The primary pharmacodynamic effect of ketorolac is analgesia. It does not have significant sedative or anxiolytic properties. The onset of analgesic action following IM administration is approximately 30 minutes, with a peak effect occurring at 1 to 2 hours. The duration of analgesia is typically 4 to 6 hours. Unlike opioids, ketorolac does not cause miosis (pupil constriction) or significant respiratory depression. It does, however, cause a dose-related inhibition of platelet aggregation that lasts for 24 to 48 hours after discontinuation.

| Parameter | Value |

|---|---|

| Bioavailability | 80% - 100% |

| Protein Binding | >99% |

| Half-life | 5 - 6 hours (up to 12h in elderly) |

| Tmax | 0.5 - 1.0 hours (oral) |

| Metabolism | Hepatic (Glucuronidation/Hydroxylation) |

| Excretion | Renal 91%, Fecal 6% |

Ketorolac tromethamine is a member of the pyrrolo-pyrrole group of nonsteroidal anti-inflammatory drugs. Its chemical name is (±)-5-benzoyl-2,3-dihydro-1H-pyrrolizine-1-carboxylic acid, compounded with 2-amino-2-(hydroxymethyl)-1,3-propanediol (1:1). The molecular formula is C15H13NO3 · C4H11NO3, and its molecular weight is 376.41 g/mol. It is a white to off-white crystalline powder that is highly soluble in water and methanol.

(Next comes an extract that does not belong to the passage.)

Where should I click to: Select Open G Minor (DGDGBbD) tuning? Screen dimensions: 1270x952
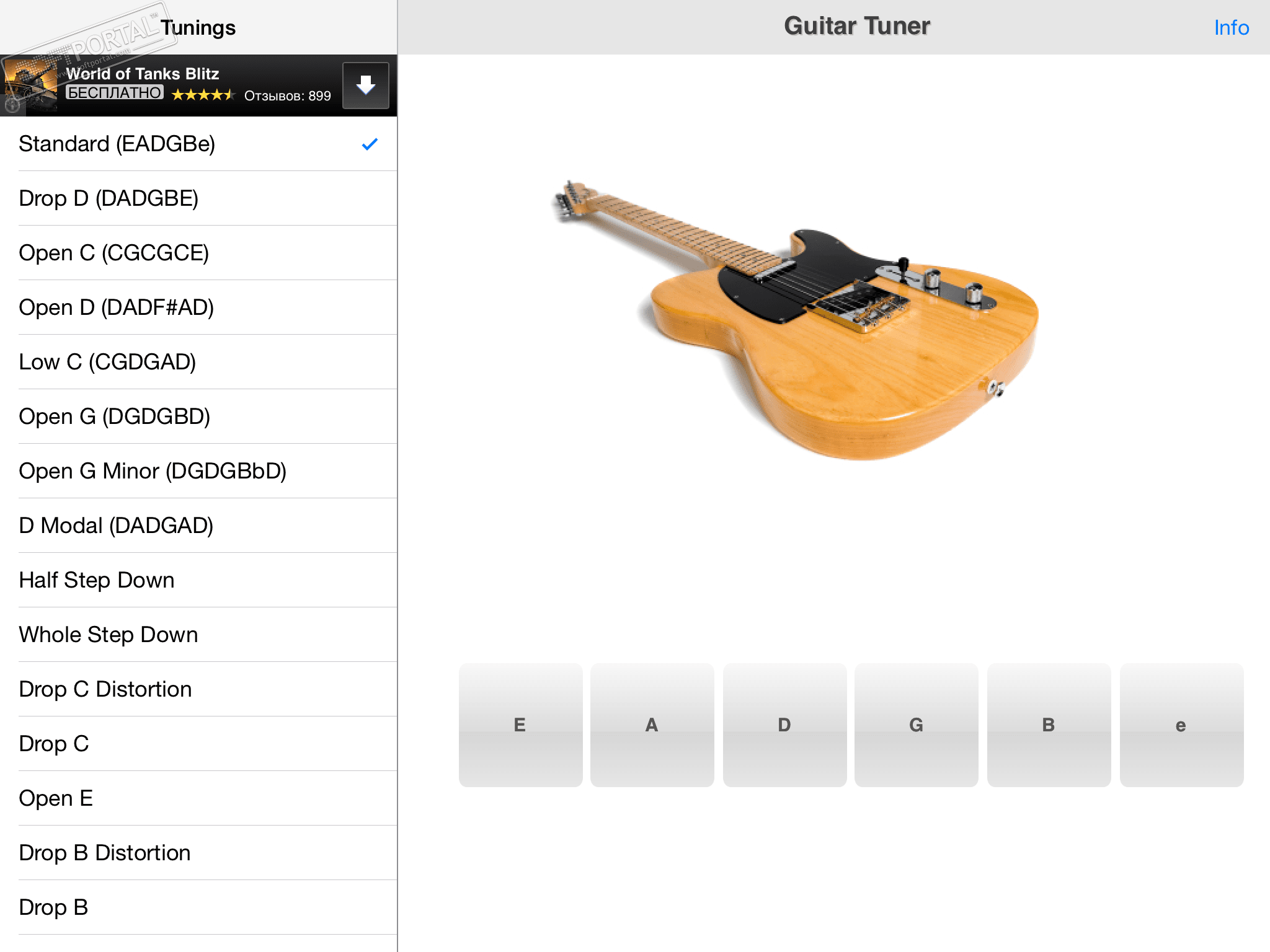point(198,471)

Ketorolac is classified as a non-selective NSAID. Within the NSAID category, it is further grouped into the heteroaryl acetic acid derivatives, alongside drugs like indomethacin and diclofenac. It is distinct from the propionic acid derivatives (like ibuprofen) and the oxicams (like piroxicam) due to its unique pyrrolo-pyrrole structure and its exceptional potency as an analgesic.